Here is a brief comment I made:
It is a good April fools joke, but of course it is no joke. I am sure we have been number one in tax complexity and number pages of Tax Statutes (which is around 73,000 pages) for quite a long time. When it comes to numbers of pages for an income tax filing, 57,000 pages reported to be GEs filing, that certainly should make us proud. We’re NUMBER ONE, WE’RE NUMBER ONE…
What would be interesting, and I am sure more difficult to do, would be to see a Country by Country comparison on an “effective rate” basis. In spite of our high tax table rate, we know that the percent of tax collected as compared to GNP is at all time lows, so something isn’t adding up right.
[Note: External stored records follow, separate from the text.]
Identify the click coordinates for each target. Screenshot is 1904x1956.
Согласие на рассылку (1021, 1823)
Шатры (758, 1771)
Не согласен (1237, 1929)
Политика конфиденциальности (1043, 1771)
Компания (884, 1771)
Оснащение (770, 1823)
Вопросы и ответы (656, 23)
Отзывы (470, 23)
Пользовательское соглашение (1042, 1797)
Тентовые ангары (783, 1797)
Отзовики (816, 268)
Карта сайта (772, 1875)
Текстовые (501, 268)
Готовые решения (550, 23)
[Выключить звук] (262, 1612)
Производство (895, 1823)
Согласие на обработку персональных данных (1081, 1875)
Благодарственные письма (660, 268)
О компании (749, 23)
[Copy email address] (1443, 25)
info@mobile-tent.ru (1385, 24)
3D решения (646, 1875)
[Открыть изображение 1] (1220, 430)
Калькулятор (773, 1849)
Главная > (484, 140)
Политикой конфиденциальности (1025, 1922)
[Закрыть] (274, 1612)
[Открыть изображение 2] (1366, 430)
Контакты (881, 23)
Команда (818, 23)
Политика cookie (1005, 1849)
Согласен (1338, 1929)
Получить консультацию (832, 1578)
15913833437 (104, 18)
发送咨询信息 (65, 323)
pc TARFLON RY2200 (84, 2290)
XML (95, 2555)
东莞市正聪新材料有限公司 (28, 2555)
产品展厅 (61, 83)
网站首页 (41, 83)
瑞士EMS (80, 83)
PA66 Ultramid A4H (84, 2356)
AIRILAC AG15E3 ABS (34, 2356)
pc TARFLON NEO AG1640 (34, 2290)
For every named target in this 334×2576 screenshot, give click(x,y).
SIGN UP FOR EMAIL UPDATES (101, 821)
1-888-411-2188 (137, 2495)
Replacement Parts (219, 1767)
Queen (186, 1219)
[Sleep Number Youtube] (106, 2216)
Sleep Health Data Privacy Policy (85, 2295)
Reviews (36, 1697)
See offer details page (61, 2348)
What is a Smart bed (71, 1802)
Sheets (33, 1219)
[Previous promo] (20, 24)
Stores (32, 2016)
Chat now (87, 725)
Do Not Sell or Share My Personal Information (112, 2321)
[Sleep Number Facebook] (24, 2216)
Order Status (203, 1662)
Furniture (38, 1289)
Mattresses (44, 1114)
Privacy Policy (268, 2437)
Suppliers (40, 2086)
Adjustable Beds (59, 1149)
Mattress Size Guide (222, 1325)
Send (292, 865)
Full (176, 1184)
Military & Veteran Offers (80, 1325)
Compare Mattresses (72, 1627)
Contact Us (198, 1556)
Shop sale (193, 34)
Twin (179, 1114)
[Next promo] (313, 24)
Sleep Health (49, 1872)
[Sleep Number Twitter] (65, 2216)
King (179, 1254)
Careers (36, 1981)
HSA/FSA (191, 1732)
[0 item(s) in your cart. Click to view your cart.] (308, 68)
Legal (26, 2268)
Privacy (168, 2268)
I have to believe that a lot of that has to do with credits, exemptions, deductions, adjustments, special provisions, loopholes, etc, etc, etc..
@Me To, I just posted this comment:
When April 1 rolls around, not only will the US have the higest corporate tax rates in the world, but it will continue to be the only nation that has erected a East Berlin Tax Wall to prevent its own citizens from relocating abroad to capture foreign markets for US exports. The US stands alone in the world as the only nation that subjects its citizens abroad to home country income taxes as if they never left home. This is on top of the taxes they pay on their world wide income to their host countries. Every other country practices territorial taxation. Their citizens who go abroad are patriots because they capture the markets that create jobs and prosperity back home. ] A quick cmpaarison: USA: Trade Deficit $745 billion, China trade deficit $300 billion, unemployment rate 8.3% Germany: Trade SURPLUS $224 billion, China trade surplus $15 billion, unemployment rate 6.8% (lowest in 20 years)
Products don’t sell themselves. It takes feet on the ground. All our trade competitors have them but the US does not. Double taxation makes US expats 3 to 5 times more expensive than those from any other country.
Get the picture? Congress: Tear down this wall!